(The records begins)

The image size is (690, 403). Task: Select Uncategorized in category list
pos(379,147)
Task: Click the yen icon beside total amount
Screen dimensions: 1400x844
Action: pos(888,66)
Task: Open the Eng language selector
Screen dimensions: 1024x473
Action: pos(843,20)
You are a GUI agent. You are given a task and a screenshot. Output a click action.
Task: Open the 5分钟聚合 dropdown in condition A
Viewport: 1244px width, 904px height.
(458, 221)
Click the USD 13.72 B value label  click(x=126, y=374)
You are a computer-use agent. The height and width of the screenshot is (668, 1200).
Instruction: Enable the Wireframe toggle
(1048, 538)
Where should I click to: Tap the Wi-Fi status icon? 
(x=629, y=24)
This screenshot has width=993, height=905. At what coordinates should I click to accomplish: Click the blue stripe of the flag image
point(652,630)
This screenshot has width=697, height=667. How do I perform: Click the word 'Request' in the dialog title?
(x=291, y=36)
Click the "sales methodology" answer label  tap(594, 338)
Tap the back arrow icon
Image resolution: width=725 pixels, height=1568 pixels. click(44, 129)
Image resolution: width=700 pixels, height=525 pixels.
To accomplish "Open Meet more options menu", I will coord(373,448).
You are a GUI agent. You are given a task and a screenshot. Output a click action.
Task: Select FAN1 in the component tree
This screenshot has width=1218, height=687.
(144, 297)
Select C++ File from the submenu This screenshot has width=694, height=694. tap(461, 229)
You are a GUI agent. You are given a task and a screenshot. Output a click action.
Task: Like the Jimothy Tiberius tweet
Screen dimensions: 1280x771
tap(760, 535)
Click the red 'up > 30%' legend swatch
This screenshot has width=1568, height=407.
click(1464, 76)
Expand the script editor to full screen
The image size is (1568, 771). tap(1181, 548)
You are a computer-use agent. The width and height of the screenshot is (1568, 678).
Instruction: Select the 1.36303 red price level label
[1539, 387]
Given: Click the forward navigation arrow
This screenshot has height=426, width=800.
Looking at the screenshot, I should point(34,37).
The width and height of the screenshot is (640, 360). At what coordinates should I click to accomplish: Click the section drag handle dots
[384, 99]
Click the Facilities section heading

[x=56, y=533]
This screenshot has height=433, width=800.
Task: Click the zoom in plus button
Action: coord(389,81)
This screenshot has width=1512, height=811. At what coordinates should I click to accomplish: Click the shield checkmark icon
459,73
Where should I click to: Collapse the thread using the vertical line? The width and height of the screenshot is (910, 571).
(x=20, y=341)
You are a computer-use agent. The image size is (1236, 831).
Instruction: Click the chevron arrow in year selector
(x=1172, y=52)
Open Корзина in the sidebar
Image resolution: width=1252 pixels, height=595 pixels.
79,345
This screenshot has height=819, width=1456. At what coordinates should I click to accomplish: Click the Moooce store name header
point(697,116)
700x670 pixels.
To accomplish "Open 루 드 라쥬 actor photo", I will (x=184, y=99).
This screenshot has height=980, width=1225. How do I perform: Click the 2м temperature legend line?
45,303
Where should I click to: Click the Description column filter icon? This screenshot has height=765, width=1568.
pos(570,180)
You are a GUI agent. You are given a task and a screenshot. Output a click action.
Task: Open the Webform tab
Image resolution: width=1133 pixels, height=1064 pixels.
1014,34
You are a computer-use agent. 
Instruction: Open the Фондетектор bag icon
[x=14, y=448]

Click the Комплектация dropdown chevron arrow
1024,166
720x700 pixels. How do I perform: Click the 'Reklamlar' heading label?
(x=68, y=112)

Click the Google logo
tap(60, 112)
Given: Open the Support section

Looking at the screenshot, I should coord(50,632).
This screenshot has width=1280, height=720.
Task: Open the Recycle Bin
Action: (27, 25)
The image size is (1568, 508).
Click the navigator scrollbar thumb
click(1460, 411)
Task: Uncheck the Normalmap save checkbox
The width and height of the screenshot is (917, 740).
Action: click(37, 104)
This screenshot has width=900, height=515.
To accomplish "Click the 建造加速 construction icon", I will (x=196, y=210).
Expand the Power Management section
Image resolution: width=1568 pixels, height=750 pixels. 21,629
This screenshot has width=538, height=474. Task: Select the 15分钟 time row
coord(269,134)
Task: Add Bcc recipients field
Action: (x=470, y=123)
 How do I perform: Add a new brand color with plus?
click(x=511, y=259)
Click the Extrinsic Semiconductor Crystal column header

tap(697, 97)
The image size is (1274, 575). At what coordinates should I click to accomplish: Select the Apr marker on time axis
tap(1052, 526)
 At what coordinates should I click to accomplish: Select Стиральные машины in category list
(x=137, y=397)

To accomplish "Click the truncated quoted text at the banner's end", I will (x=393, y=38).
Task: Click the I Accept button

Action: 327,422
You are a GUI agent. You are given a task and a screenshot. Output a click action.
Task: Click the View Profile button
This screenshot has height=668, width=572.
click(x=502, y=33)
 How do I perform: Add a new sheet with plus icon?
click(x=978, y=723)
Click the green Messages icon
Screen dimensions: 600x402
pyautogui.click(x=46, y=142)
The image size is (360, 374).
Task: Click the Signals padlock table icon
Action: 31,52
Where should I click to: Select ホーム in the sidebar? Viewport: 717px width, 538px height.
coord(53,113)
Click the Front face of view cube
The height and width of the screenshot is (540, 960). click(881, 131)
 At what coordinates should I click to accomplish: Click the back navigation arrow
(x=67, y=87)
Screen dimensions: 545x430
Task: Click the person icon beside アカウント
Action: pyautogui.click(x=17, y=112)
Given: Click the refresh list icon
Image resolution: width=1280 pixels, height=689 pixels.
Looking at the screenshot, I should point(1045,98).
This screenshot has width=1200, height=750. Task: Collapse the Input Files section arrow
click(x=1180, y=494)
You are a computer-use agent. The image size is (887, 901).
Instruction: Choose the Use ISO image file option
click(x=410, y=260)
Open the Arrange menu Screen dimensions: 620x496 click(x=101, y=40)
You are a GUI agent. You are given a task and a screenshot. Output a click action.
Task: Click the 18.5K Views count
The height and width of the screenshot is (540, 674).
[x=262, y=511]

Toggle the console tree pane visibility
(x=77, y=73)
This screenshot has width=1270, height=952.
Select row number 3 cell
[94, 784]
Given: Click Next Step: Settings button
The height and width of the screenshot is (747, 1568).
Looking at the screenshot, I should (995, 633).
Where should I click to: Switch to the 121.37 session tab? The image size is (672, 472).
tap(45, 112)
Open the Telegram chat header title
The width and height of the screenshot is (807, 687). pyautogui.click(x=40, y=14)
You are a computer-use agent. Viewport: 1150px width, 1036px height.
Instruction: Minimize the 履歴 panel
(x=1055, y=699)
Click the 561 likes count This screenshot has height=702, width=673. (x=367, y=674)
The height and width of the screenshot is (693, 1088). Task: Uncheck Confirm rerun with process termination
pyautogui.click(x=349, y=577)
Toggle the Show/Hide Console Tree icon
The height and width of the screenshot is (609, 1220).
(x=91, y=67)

(The records ends)

→ Task details: From the records above, copy only the lines starting with the line that holds "This screenshot has width=1512, height=811." and going on through the line that holds "You are a computer-use agent. The image size is (1236, 831).", exactly as written.

→ Solution:
This screenshot has width=1512, height=811. At what coordinates should I click to accomplish: Click the shield checkmark icon
459,73
Where should I click to: Collapse the thread using the vertical line? The width and height of the screenshot is (910, 571).
(x=20, y=341)
You are a computer-use agent. The image size is (1236, 831).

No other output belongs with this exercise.